An important part of brain-focused care in critically ill neonates is the assessment of their brain function. The American Clinical Neurophysiology Society recommends continuous EEG (cEEG) monitoring for all critically ill neonates; however, if full-montage continuous EEG is not available, amplitude-integrated EEG (aEEG) is considered better that no monitoring [21].

Continuous neuromonitoring can assess the presence of sleep-wake cycle and evaluate background activity and presence of seizures as shown by Ballabi in 2014 [20]. Clinical detection of seizures in critically ill neonates is insufficient, since subtle seizures and electrographic-only seizures are very common in this population.

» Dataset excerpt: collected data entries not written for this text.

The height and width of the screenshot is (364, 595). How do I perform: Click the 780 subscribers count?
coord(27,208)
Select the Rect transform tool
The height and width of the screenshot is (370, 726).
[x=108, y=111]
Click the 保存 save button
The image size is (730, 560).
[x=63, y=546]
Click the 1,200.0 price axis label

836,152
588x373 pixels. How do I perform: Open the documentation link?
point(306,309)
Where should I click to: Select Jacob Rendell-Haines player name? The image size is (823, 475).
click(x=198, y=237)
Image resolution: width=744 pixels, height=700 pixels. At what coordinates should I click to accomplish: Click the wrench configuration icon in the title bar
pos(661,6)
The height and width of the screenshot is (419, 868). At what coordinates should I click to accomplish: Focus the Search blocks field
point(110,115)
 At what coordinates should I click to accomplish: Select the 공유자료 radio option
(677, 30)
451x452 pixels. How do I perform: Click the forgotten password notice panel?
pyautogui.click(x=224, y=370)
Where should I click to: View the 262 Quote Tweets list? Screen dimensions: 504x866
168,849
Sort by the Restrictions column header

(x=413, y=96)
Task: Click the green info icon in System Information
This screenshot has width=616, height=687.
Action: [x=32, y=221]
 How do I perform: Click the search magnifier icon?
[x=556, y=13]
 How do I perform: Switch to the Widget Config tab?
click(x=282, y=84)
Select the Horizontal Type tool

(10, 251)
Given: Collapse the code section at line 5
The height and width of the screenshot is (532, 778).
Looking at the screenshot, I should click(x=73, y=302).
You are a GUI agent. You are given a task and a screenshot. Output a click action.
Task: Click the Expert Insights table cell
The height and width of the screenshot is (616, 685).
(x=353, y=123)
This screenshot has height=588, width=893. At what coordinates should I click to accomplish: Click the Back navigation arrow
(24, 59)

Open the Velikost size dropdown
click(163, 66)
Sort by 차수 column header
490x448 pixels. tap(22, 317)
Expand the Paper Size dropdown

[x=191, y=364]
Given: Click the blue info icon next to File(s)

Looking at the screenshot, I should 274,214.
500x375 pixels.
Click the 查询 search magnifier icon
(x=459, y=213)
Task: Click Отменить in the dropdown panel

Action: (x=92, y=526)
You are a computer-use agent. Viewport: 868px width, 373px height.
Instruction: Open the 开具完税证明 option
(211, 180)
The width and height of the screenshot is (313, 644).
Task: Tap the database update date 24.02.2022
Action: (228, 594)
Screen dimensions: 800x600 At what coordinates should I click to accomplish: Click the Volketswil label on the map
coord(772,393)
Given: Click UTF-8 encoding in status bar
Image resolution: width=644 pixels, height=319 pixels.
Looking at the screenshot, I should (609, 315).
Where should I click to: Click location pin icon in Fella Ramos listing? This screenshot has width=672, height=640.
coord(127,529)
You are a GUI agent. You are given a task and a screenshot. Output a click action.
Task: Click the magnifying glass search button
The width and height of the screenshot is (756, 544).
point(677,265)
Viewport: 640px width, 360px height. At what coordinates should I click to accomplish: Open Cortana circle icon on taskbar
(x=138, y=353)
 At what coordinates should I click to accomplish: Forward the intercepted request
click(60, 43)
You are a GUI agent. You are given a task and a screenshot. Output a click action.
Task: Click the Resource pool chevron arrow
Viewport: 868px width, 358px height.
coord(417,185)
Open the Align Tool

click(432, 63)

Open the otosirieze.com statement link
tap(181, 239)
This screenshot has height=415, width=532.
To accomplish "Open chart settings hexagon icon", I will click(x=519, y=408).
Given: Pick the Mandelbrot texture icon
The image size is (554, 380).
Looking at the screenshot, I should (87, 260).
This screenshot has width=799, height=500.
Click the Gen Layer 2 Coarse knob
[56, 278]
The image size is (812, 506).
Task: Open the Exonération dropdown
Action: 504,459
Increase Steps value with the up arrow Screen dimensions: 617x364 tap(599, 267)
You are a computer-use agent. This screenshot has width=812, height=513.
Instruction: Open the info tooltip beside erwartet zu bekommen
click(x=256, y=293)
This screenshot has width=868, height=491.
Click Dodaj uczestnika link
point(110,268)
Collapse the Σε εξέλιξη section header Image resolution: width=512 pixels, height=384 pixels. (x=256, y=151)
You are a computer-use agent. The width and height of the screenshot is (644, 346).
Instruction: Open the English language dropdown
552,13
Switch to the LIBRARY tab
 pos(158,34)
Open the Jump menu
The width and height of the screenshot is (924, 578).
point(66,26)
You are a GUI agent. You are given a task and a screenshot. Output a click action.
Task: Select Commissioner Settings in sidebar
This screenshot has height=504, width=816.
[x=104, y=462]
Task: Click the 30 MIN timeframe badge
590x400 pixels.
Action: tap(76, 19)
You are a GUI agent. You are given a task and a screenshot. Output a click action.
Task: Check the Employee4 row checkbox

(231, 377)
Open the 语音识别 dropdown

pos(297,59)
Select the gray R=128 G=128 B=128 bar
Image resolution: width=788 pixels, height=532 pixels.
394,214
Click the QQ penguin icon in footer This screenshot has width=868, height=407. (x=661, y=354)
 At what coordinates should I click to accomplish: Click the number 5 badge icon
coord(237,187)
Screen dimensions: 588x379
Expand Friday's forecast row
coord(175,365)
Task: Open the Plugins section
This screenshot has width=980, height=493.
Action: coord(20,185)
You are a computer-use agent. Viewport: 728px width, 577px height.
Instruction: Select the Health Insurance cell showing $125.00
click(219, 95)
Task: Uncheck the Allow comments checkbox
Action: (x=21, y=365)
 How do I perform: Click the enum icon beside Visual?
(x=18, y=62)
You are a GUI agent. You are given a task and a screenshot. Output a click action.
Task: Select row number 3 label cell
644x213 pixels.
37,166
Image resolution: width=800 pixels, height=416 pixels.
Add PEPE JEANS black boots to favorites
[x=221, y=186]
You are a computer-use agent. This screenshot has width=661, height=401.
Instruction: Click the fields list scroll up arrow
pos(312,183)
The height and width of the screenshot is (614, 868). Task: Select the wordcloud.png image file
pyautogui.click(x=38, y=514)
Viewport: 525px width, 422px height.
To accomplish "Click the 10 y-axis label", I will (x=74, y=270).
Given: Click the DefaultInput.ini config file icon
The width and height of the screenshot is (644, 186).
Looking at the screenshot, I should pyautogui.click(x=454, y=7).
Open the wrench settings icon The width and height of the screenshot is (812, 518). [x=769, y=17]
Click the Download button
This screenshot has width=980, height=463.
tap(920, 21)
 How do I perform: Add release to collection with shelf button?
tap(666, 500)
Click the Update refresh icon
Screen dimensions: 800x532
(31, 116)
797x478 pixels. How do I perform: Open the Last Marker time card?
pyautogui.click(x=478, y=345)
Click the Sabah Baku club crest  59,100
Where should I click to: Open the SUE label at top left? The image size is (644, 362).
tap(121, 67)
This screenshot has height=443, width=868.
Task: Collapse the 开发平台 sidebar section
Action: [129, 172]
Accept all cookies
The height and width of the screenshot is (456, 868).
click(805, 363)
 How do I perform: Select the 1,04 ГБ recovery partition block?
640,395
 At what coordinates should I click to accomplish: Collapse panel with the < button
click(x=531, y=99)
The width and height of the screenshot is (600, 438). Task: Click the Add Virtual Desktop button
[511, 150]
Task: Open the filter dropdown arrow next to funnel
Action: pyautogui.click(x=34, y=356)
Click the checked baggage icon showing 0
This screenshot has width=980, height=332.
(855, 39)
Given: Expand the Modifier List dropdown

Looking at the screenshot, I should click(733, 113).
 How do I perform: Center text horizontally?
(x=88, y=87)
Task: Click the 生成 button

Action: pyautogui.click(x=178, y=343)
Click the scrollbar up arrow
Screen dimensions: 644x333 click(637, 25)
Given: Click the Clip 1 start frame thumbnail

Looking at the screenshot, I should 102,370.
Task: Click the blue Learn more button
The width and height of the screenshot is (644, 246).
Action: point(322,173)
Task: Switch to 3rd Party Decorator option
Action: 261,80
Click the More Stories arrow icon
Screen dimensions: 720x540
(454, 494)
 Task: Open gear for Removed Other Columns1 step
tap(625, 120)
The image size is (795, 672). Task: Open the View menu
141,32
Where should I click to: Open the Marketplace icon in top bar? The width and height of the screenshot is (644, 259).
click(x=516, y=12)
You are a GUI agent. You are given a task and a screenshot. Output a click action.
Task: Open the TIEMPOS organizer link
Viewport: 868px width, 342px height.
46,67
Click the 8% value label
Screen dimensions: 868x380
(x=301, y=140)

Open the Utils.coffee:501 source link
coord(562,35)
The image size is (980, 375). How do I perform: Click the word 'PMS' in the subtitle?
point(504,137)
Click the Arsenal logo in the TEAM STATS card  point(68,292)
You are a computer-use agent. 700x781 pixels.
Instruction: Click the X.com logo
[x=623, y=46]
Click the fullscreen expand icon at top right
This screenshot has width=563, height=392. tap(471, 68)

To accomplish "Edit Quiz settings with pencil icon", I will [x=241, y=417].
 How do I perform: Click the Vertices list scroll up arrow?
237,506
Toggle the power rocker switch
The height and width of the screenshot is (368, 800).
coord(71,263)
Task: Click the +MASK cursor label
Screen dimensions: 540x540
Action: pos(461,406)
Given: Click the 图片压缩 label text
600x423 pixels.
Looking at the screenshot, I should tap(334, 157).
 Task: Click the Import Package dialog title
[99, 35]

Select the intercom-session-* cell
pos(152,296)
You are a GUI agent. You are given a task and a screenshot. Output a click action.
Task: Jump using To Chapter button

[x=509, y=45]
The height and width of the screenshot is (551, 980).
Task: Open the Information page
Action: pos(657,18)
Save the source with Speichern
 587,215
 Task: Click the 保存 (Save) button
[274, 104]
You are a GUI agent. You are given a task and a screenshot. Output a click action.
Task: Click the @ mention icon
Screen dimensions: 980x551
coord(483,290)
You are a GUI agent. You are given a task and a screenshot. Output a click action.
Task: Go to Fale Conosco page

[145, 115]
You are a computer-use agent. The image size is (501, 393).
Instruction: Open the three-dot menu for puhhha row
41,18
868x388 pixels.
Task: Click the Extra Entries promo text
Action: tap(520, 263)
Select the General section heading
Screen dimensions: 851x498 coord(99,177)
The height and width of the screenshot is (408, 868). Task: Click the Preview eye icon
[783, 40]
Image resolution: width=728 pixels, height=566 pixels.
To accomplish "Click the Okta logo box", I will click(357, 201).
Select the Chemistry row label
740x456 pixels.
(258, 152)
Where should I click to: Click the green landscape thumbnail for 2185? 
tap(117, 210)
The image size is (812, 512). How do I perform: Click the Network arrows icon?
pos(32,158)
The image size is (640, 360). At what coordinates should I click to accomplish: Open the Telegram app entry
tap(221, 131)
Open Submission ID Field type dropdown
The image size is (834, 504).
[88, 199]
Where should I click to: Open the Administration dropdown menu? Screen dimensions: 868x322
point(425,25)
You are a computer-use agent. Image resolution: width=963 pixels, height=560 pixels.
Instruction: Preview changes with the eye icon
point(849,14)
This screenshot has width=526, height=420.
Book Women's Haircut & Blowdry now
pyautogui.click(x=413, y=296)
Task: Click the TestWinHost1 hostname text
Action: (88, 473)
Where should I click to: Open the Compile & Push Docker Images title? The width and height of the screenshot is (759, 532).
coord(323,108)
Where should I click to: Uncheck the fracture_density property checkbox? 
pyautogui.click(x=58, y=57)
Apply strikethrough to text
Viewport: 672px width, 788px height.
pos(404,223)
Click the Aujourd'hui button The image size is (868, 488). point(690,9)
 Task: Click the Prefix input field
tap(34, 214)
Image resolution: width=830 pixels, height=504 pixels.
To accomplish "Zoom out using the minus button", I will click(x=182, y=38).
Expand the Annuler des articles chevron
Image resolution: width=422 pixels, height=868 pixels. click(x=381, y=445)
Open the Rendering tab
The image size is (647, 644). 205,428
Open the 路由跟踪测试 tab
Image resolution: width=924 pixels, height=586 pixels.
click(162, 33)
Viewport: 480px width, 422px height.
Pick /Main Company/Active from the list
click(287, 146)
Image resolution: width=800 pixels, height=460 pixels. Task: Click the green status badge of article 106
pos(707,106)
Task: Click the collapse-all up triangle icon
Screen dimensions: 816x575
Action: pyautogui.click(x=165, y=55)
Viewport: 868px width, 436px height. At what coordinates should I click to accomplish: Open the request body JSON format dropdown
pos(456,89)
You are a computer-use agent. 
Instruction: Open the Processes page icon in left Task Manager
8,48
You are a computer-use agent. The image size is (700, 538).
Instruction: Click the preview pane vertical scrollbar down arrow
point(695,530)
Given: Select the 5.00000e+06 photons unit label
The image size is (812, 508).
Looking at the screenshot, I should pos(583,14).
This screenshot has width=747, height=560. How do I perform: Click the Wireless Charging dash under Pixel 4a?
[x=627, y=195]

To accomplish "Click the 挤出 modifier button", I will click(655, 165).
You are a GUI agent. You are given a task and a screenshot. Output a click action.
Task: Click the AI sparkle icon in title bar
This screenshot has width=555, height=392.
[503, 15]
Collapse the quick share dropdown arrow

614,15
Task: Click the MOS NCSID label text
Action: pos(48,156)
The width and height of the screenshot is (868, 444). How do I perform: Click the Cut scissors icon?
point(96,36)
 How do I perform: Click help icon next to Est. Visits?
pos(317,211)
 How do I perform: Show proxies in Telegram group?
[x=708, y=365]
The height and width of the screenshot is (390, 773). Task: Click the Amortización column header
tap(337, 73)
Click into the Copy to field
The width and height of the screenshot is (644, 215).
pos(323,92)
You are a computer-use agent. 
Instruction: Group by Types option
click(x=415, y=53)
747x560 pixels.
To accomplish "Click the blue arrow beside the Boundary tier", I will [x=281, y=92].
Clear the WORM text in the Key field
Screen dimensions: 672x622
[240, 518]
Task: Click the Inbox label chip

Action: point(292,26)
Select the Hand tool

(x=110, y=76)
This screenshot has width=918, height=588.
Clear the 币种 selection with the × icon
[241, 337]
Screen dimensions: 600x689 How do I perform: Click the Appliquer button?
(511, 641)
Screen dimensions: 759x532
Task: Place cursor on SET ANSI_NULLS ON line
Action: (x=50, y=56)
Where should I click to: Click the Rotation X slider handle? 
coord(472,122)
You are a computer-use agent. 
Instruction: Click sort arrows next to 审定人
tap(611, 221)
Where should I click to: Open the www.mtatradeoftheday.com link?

There is now enough evidence that not only electroclinical seizures but also electrographic-only seizures can contribute to worse neurological outcome in neonates with brain injuries [35]. Therefore, early seizure detection and timely seizure treatment have a potential to improve outcome [26, 36]. Pharmacological neuroprotection in NNCU includes rapid and adequate seizure treatment [37]. Seizures in neonates should be treated early. Our preference is levetiracetam as a first-line medication due to its neuroprotective effects, as opposed to phenobarbital, as we have shown previously [38].

In all three NNCUs, all neonates with hypoxic-ischemic encephalopathy that meet cooling criteria undergo therapeutic hypothermia, the only evidence-based treatment that can improve outcome after perinatal asphyxia [22].

Neuroimaging is available in all three NNCUs. A useful noninvasive bedside tool for diagnosis of structural abnormalities and brain injuries is cerebral ultrasonography [39, 40], available in all three centers. However, to fully assess the extent of brain injuries, access to brain MRI is an important part of building NNCU [41].

The importance of a dedicated neonatal neurologist in the NNCU team was suggested by Glass et al. [23, 42]. The neurologist should be involved in the care of all NNCUs patients from admission to discharge. We found that nurses with specialized training in brain-focused care are also necessary for bedside care [43]. Therefore, we developed regular training courses for NNCU staff, physicians, and nurses, as suggested by Darh et al. in 2017 [44].

Our first year of NNCU project was met with many difficulties. Specialized neonatal neurocritical care for neonates at risk for brain injury is still a relatively new subspecialty combining expertise in neurology and neonatal critical care medicine [45]. While there is strong evidence that adults with acute neurological conditions benefit from a specialized neurocritical care, the impact of such care in the neonatal population is less clear [8, 46]. However, emerging evidence suggests its potentially positive impact on neurodevelopmental outcome [24, 31, 46–48]. Glass et al. demonstrated that the rate of epilepsy after acute symptomatic neonatal seizures was lower in a cohort of newborns managed by a neonatal neurocritical care service [10].

5. Conclusion

Neonatal neurocritical care is a relatively new concept in the area of neonatal intensive care, unlike in the adult care. The evidence of its impact is gradually emerging. Many issues remain to be solved one year since the project initiation; however, from our three NNCUs in Catania, we are convinced that dedicated brain-focused care for critically ill neonates has a potential to improve the neurodevelopmental outcome in this population. We have developed continuing education plans for the NNCU staff. Prospective studies are needed to investigate the utility of neurocritical neonatal care and the impact on acute care and long-term neurodevelopmental outcomes.